Sun dried goji berries are an appetizing bargain at a mere £24.95 per 25g pack
After being rudely shooed out of the door of Holland and Barrett (relieving myself on the display of baked carrot and beetroot lemongrass Omega 3 crisps on the way out), I decided that I’d take a stroll around Richmond Park to take in the scenery. But no sooner had I set foot in the borough than I was accosted by a man wearing a face mask and long rubber gloves swiftly exiting the public toilets with his friend. Apparently this kind of thing is now common place in Richmond, as the council attempts to rid itself of what it calls pests. And it seems they will stop at nothing to rid themselves of rats, having last year taken action in 448 of the 734 reported cases of rat ‘infestation’. That means that a mere 286 (39%) of the cases reported by residents were not responded to. Impressive stuff.
I decided that the odds were (just) against me in Richmond, so I made my way north to Barnet, where I discovered that the housing associations there take visitations by ‘pests’ almost as seriously as their south London neighbours.

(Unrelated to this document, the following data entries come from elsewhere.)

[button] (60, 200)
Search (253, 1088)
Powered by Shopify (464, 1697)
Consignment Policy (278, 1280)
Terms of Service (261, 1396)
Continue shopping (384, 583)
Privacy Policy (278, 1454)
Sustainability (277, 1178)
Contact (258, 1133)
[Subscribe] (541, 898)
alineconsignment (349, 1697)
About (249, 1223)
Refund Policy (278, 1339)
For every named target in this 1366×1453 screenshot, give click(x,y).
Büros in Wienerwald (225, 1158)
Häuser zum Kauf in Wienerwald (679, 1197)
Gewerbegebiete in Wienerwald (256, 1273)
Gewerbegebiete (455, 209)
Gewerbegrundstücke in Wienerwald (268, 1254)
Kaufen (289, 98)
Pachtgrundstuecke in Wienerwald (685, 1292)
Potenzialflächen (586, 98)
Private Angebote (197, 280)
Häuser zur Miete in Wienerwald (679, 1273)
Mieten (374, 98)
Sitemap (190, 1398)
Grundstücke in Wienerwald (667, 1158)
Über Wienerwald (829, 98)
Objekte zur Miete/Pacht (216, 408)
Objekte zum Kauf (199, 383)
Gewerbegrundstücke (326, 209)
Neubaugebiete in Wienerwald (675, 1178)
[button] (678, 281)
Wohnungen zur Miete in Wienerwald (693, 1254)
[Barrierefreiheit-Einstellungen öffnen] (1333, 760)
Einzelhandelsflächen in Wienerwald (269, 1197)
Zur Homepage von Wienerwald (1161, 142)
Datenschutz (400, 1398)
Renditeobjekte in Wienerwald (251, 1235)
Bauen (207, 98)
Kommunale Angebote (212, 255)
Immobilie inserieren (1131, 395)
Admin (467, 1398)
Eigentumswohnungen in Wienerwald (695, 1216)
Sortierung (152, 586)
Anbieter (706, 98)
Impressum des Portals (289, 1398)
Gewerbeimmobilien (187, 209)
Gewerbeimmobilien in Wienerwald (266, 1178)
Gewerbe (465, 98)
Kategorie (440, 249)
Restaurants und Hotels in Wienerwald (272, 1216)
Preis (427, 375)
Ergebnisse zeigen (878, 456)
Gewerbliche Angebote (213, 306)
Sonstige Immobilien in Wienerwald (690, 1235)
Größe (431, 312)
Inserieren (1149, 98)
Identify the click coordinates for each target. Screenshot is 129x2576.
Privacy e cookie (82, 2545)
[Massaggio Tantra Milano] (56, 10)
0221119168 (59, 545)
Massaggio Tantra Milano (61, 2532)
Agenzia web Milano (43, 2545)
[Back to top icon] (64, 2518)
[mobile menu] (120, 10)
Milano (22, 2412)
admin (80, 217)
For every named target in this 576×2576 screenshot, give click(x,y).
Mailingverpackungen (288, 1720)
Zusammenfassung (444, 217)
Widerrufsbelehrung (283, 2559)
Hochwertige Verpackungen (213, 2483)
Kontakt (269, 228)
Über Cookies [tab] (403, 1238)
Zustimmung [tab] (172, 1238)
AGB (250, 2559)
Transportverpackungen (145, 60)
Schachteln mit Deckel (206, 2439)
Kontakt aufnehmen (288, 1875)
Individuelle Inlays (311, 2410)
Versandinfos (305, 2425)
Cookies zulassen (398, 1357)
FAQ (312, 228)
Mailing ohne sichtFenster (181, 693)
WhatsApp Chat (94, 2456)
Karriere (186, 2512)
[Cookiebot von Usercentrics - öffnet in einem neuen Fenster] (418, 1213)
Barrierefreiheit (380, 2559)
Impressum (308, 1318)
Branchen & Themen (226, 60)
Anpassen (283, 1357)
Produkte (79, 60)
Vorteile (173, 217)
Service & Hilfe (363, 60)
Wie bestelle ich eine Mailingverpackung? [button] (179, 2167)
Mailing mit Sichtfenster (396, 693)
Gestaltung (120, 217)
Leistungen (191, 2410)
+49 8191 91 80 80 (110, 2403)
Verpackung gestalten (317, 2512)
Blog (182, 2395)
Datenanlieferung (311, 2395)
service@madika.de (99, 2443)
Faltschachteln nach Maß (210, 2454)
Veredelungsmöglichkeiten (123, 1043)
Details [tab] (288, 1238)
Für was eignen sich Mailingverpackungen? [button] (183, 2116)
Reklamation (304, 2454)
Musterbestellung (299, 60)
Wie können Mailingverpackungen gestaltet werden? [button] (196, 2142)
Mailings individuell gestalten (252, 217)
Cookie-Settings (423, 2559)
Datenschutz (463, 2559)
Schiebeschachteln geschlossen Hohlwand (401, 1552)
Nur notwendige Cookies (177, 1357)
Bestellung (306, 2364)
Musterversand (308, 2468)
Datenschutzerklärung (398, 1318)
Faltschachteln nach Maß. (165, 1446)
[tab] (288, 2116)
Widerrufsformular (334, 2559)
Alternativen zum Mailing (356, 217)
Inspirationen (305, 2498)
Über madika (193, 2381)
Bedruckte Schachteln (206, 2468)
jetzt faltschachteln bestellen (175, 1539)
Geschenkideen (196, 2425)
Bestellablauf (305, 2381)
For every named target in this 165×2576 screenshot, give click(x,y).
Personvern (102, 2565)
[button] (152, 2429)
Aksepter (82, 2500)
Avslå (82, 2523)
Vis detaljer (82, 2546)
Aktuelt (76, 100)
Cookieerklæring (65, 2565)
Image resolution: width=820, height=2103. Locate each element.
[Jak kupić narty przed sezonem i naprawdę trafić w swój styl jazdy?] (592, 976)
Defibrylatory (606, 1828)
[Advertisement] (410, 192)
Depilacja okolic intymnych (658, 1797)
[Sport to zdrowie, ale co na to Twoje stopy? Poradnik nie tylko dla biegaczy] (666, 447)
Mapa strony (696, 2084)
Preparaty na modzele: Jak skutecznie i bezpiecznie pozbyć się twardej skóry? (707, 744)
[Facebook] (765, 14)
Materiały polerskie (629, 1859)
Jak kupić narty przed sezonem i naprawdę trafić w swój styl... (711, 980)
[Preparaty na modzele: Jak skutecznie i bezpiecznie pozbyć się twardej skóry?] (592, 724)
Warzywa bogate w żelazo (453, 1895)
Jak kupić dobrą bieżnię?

Indeed, one satisfied resident, who has two children, reports that it only took seven years and an interview with a local journalist for her complaints of unwanted guests in her house to be listened to. Louise Parker said that her family had recently been experiencing stomach upsets while living in their flat. She said, “Rats are constantly weeing and I wonder if that is what is making us sick.” Perhaps she is just getting too much fresh air.
Beware the laxative effects of fresh air
With the rapid response rates to rat sightings in Edgware being what they are, I though it best to make myself scarce and head east, where I could be confident that I would not encounter problems. Rats and people have coexisted in east London for many years; you could almost say that East Londoners have acquired a taste for having us around.